Anonymous Coward says:

Re: Re:

"These carriage conflicts and fees happen to major local stations and sports channels for a very clear reason: those channels are the most desired and most expensive ones."

I was unaware that sports carriage fees were the most expensive. Is this in terms of purchasing the carriage rights and/or the cost to the consumer?

"Of course companies shouldn’t charge fees for channels they don’t offer. Of course the advertised cost should include all fees."
Any idea why they charge for channels they no longer offer? Why do they lie about the cost to the consumer?

"Yet, its good that companies show the cost of specific channels (especially the expensive ones), as this case shows."
I thought this case showed that they are not disclosing all the details about the cost of specific channels, and yet you claim they do?
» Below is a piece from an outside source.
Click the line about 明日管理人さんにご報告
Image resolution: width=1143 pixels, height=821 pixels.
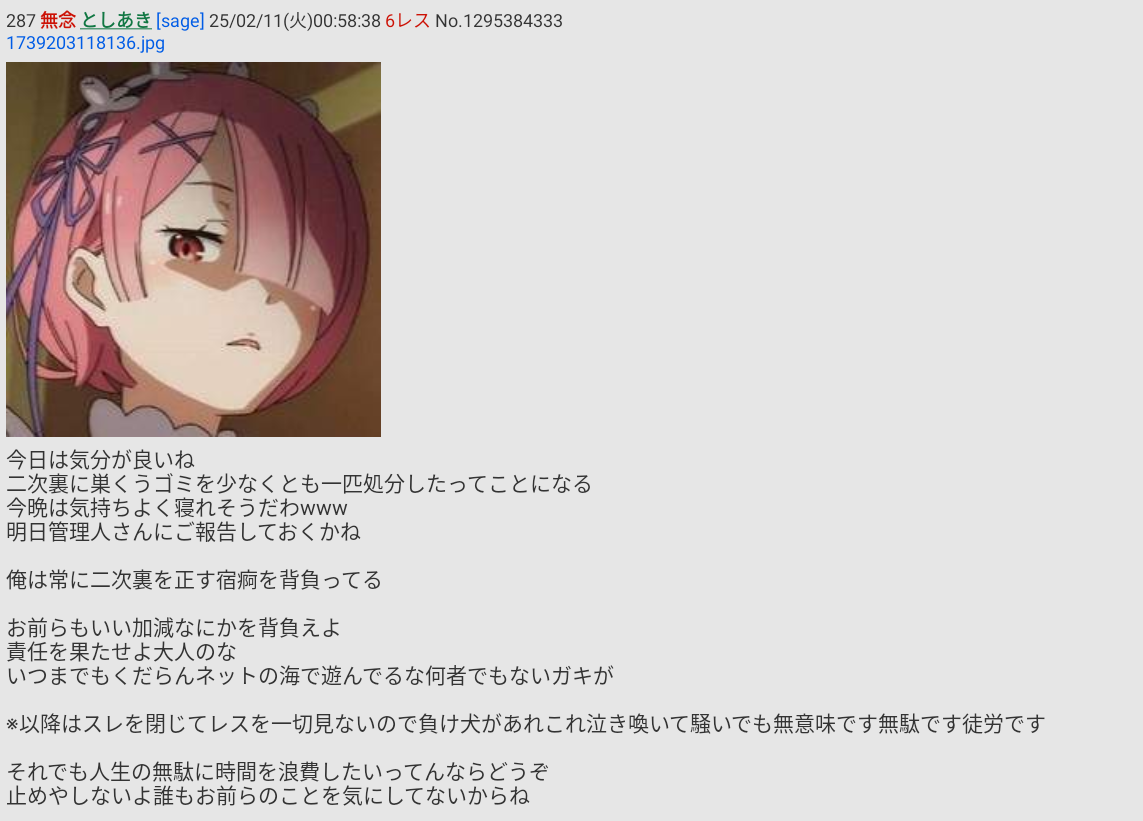(184, 532)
What am I missing here?

mrtraver (profile) says:

DirecTV just wanted to one-up Comcast customer service.

Ars had a write-up on this a couple of weeks ago: https://arstechnica.com/tech-policy/2019/11/directv-kept-charging-regional-sports-fee-while-channel-was-blacked-out/

Comcast offers other regional sports programming, so they offered partial refunds for Altitude being blacked out. But DirecTV "…would have less of an excuse than Comcast to keep charging an RSN fee while Altitude was blacked out, because AT&T itself owns the other major RSN for professional sports in Colorado. TV providers claim they need to charge customers RSN fees to cover the high carriage prices charged by regional sports networks. But when the TV provider owns the network, as AT&T does with AT&T SportsNet Rocky Mountain, those carriage payments are simply going from one part of the company to another."